I also love horror. I always have. Since the early days of Goosebumps and Scary Stories to Tell in the Dark, it has always been where I felt most electrified.

Hello Sunshine is a love letter to the genre. It is also a confrontation of the ways in which it has harmed people like me. The story came from a lot of other places, too; my adoration for 60s music; my wish that young people with psychosis would find love and compassion instead of fear and hatred and ridicule; my drive to prove to myself that I could make a book I was proud of without being fueled by manic creativity and productivity; my hope that art and stories can change the world, even just a little part of it, even in just a small way. My need to truly face my own illness, my past, the grief of my nana (whom I was very close to, and who I inherited my illness from) being diagnosed with terminal cancer, and the grief of my family’s estrangement from her dying mother, who she inherited her illness from, a woman whom I never met even though she lived 4 hours away from me. And it came from my need to face the memories of my friends who have been lost to police violence and homelessness.

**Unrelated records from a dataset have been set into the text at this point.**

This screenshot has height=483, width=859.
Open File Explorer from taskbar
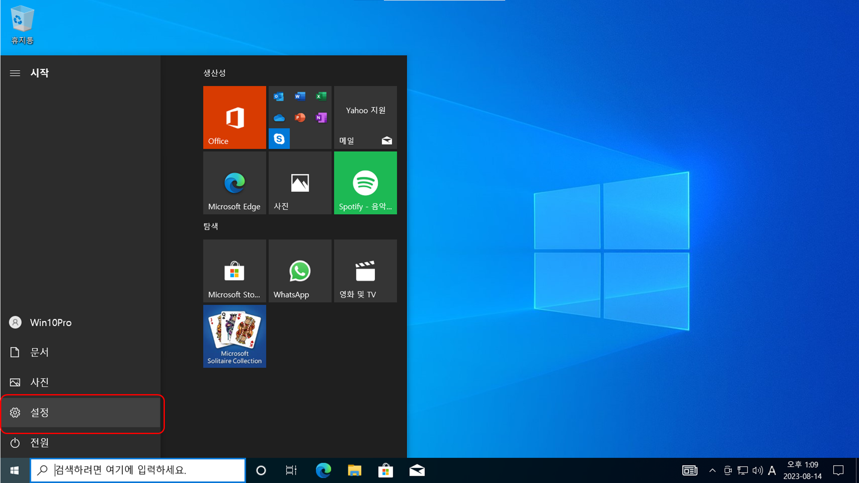[354, 471]
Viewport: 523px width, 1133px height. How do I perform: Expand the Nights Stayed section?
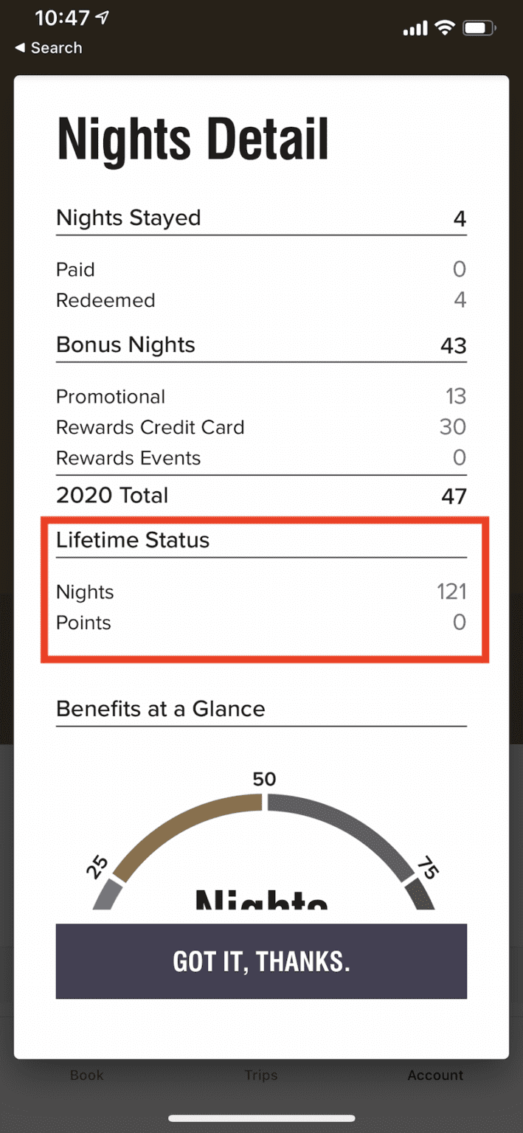pos(128,218)
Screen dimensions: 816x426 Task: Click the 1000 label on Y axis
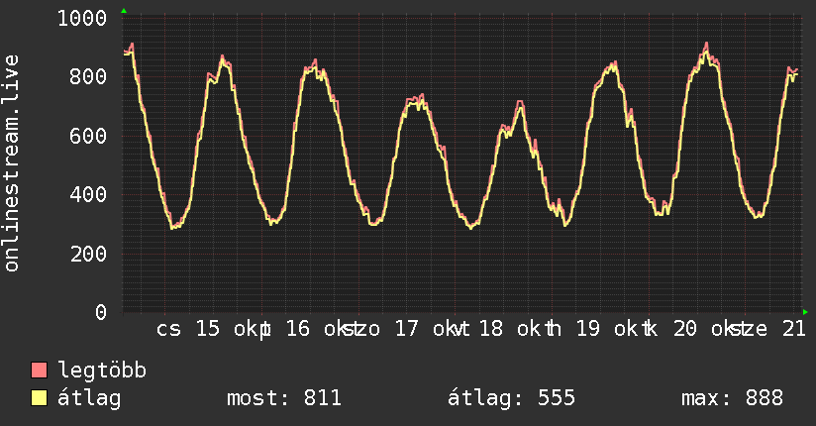82,18
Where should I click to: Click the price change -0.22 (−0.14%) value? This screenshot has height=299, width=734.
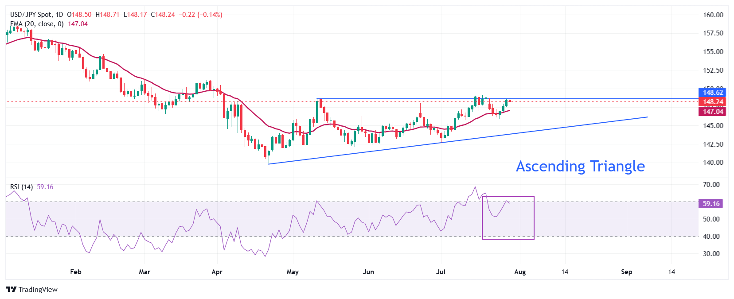coord(200,15)
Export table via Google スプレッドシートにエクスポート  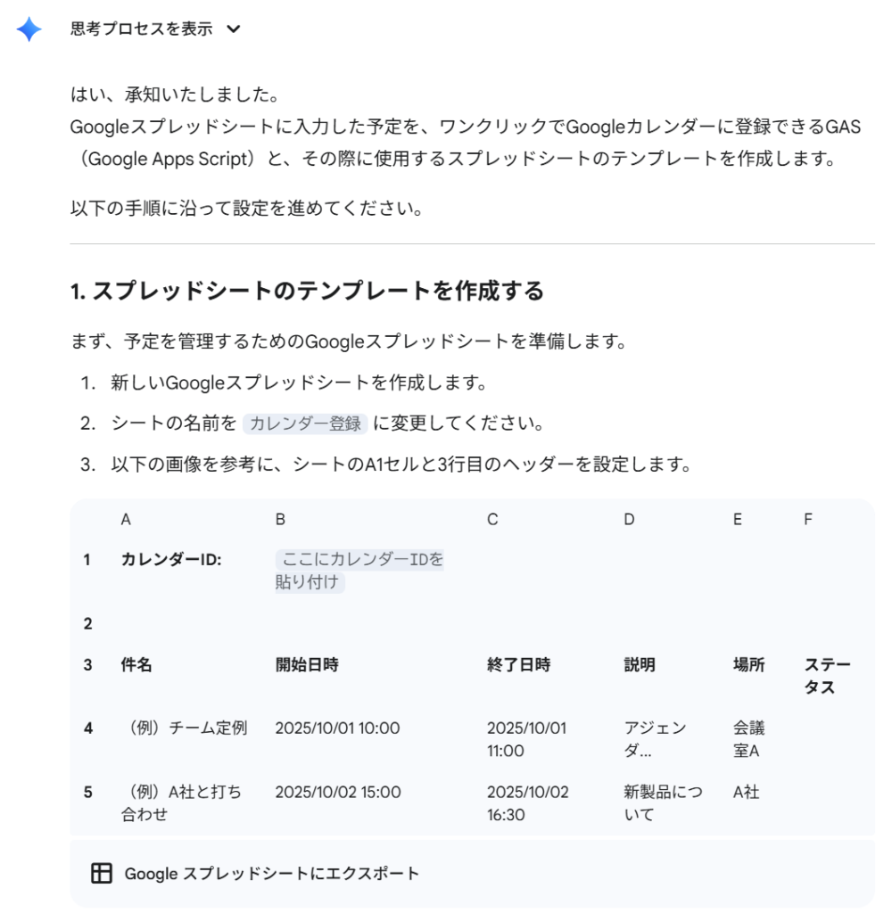271,874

But horror was an important aspect of all those hopes and dreams. Because I needed to explore why I adored something that was so often so painful and hateful towards people like me. I needed to prove that it doesn’t have to be that way, so that I could reconcile all these disparate parts of myself–my grief, my illness, my love, my joy, my shame–and become whole for the first time since I was a little kid.

And most of all, because I wanted to prove that a horror story about psychosis could be filled with hope. That it could be fun. Because part of the stigma is that once you get sick, there is nothing else in life but that. And it’s not true. There can be humor, and friendship, and romance. There can still be life there. I needed to prove that I could write a story about severe mental illness that didn’t skate over the horror and grief of it, but also didn’t forget: there is also healing.